Shareholders receive a 2.41% dividend. Merrill has set a massive $41 price target. The consensus target is $28.73, and shares were last seen trading at $19.89.

Occidental Petroleum

This energy company made huge news last year with a Warren Buffett backed purchase of Anadarko Petroleum. Occidental Petroleum Corp. (NYSE: OXY) is an oil-levered multinational organization with principal business segments in oil and gas and in chemicals.

The oil and gas segment explores for, develops, produces and markets crude oil and natural gas, primarily in the U.S. Permian Basin, Colombia, Bolivia, Libya, Oman, Qatar and Yemen. Meanwhile, the chemicals segment manufactures and markets basic chemicals, vinyls and performance chemicals.

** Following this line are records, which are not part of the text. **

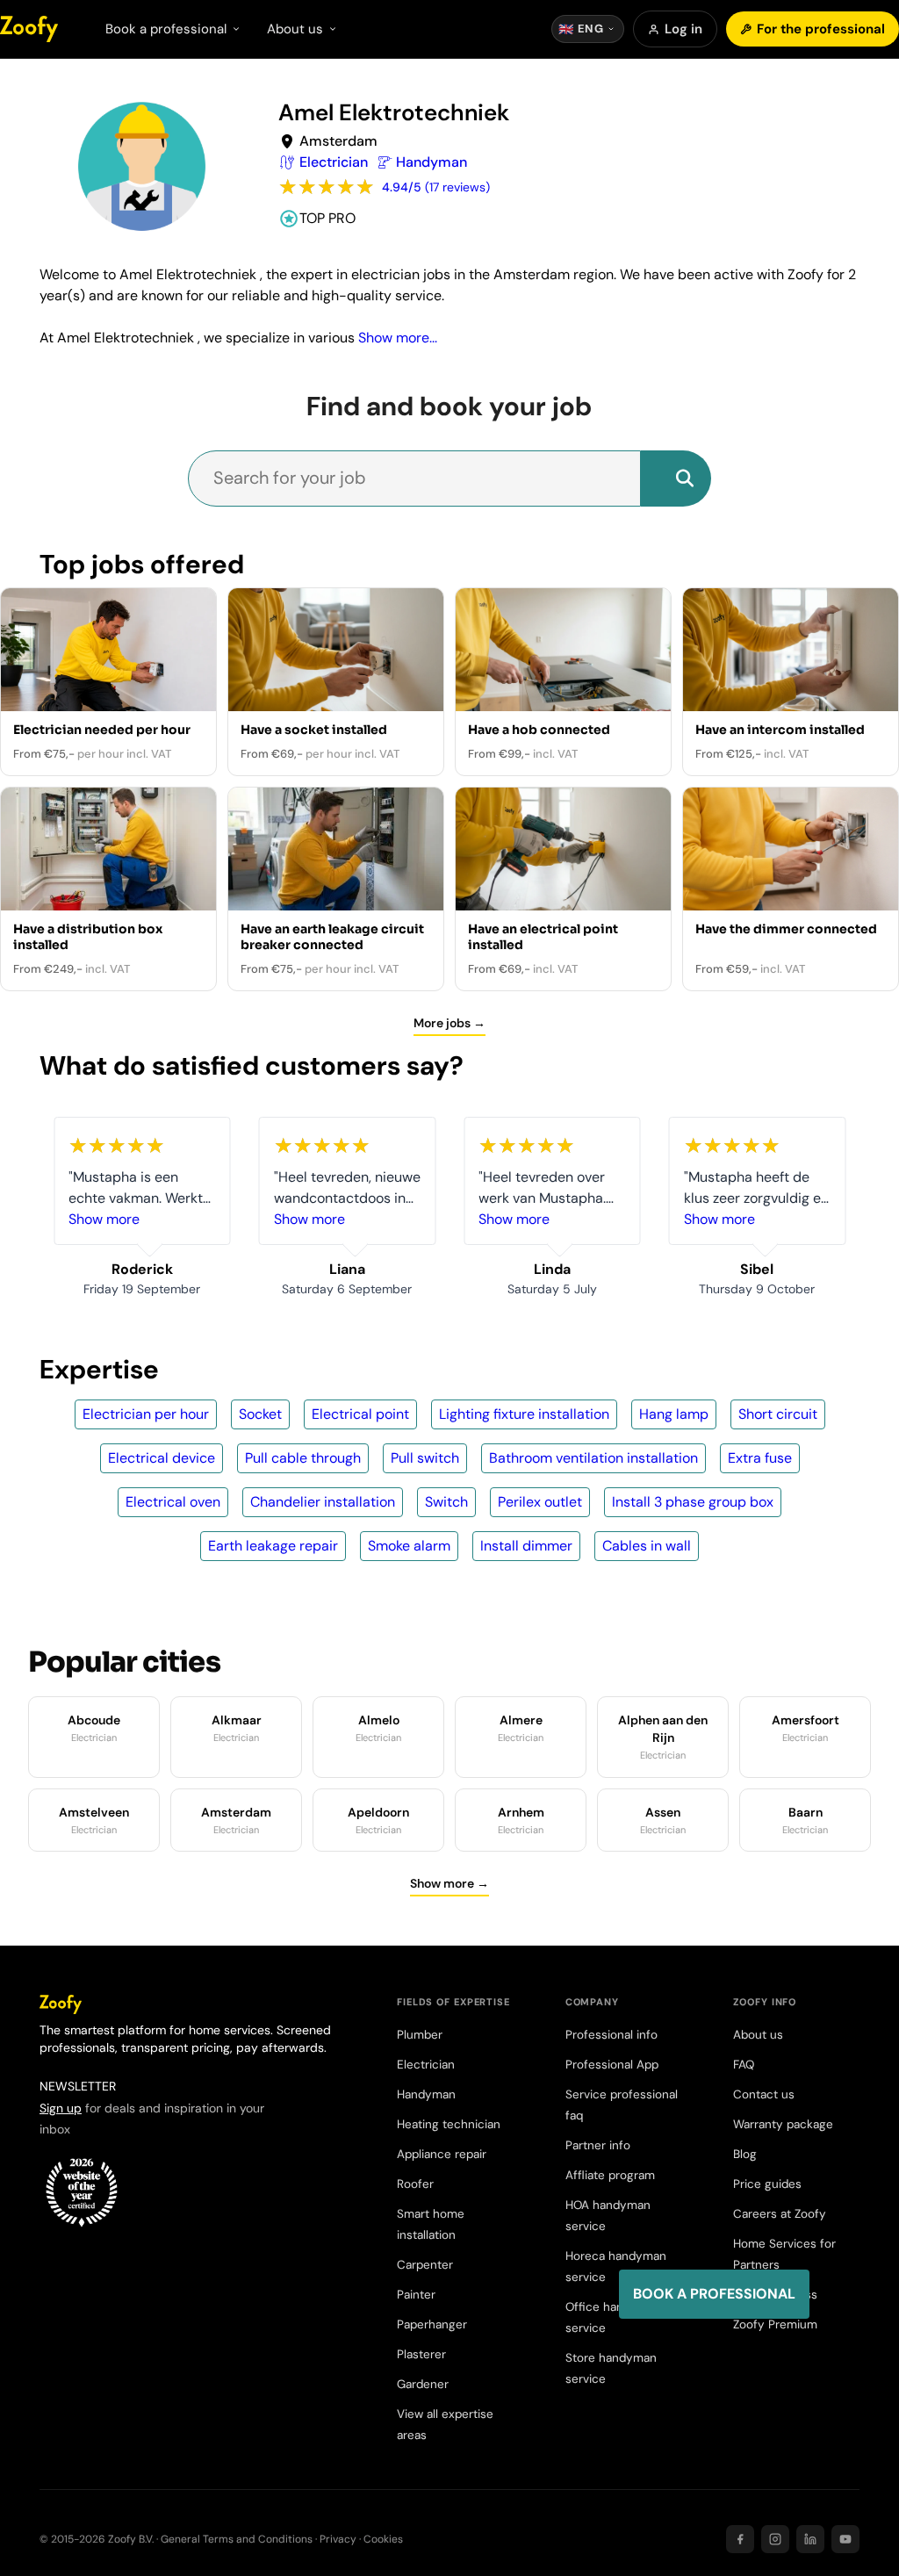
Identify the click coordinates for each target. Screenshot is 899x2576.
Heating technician (448, 2124)
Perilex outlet (540, 1502)
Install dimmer (526, 1545)
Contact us (764, 2094)
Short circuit (777, 1414)
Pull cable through (303, 1458)
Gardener (423, 2384)
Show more (104, 1219)
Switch (446, 1502)
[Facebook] (740, 2539)
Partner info (597, 2145)
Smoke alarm (409, 1545)
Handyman (426, 2094)
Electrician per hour (146, 1414)
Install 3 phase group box (692, 1502)
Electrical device (161, 1458)
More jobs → (449, 1023)
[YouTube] (845, 2539)
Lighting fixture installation (524, 1414)
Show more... (397, 337)
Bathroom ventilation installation (593, 1458)
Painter (416, 2294)
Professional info (611, 2034)
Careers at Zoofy (779, 2213)
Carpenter (425, 2264)
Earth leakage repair (273, 1545)
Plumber (419, 2034)
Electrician (426, 2064)
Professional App (611, 2064)
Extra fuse (760, 1458)
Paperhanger (432, 2324)
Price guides (767, 2184)
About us (758, 2034)
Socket (260, 1414)
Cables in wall (646, 1545)
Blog (745, 2154)
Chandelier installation (322, 1502)
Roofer (415, 2184)
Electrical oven (173, 1502)
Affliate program (610, 2175)
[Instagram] (775, 2539)
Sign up (61, 2108)
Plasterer (421, 2354)
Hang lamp (673, 1414)
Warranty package (783, 2124)
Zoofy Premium (775, 2324)
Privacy (338, 2539)
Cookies (383, 2539)
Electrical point (360, 1414)
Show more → (449, 1883)
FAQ (743, 2064)
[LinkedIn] (810, 2539)
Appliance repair (441, 2154)
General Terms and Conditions (237, 2539)
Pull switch (425, 1458)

The shares have underperformed since the Anadarko acquisition was announced, but the investment case anchored by yield has not changed. The analysts note that the company has 50% of 2020 production hedged, and they pointed to the integration of Anadarko, where planned synergies, noncore asset sales and conglomerate cash flows provide downside protection through current commodity weakness.

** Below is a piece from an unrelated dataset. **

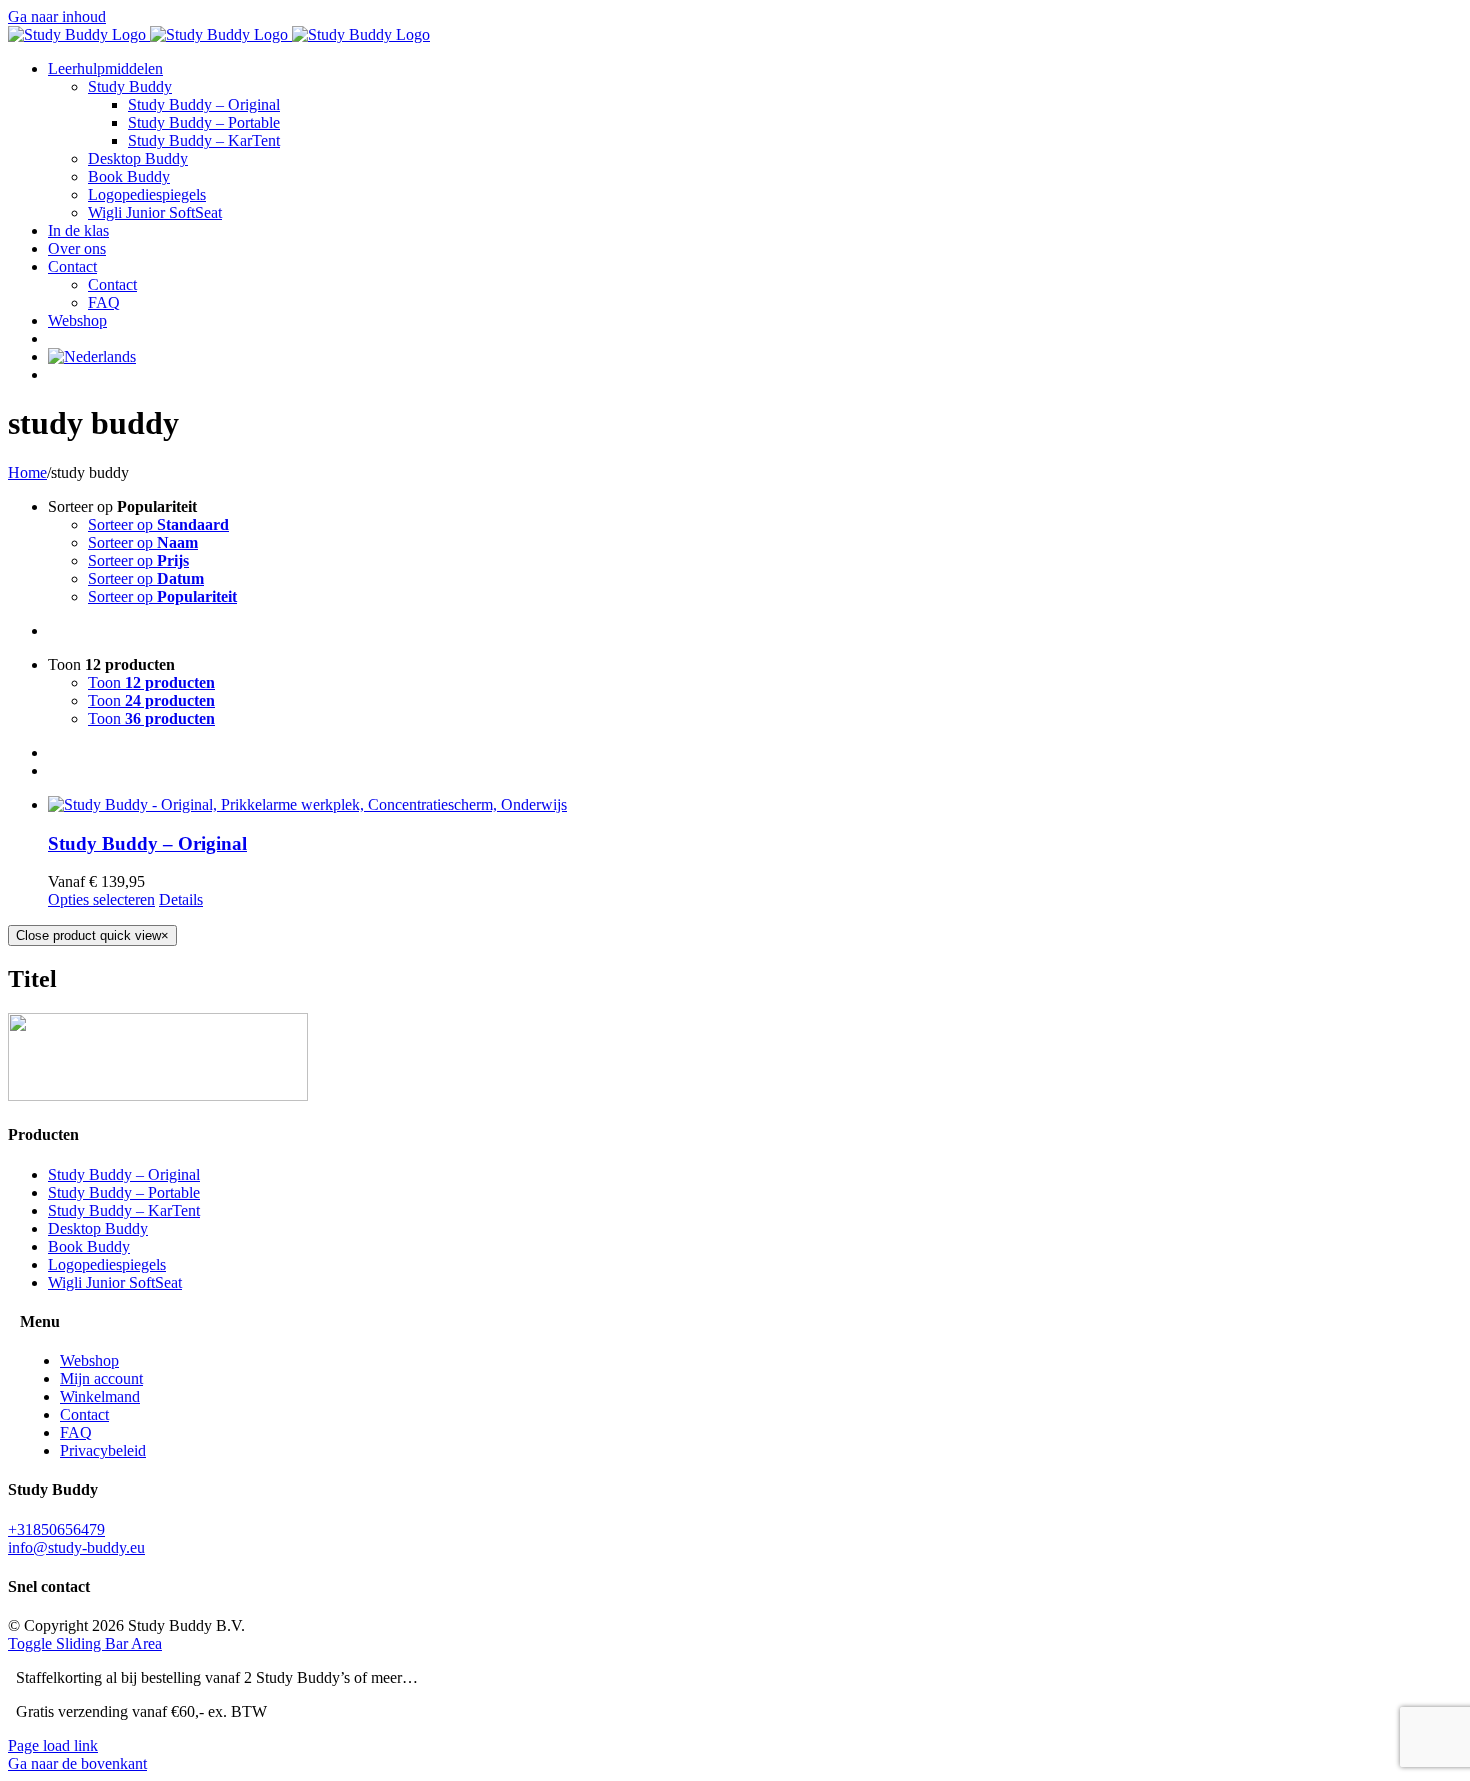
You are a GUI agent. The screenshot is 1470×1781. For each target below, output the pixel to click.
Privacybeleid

Shareholders receive a massive 7.80% dividend. The Merrill price target is $80. That is well above the $54.85 consensus target. Occidental Petroleum stock closed most recently at $40.50.

Five top stocks all trading at super-low prices and, most importantly, offering investors perhaps the safest avenues for what many consider is a very contrarian bet. The large and reliable dividends that each pays will help investors if the sector stays flat. One thing is for sure: these stocks are at some of the best entry price points in years and could offer big-time upside in 2020 if crude prices rally back to just recent levels near $60.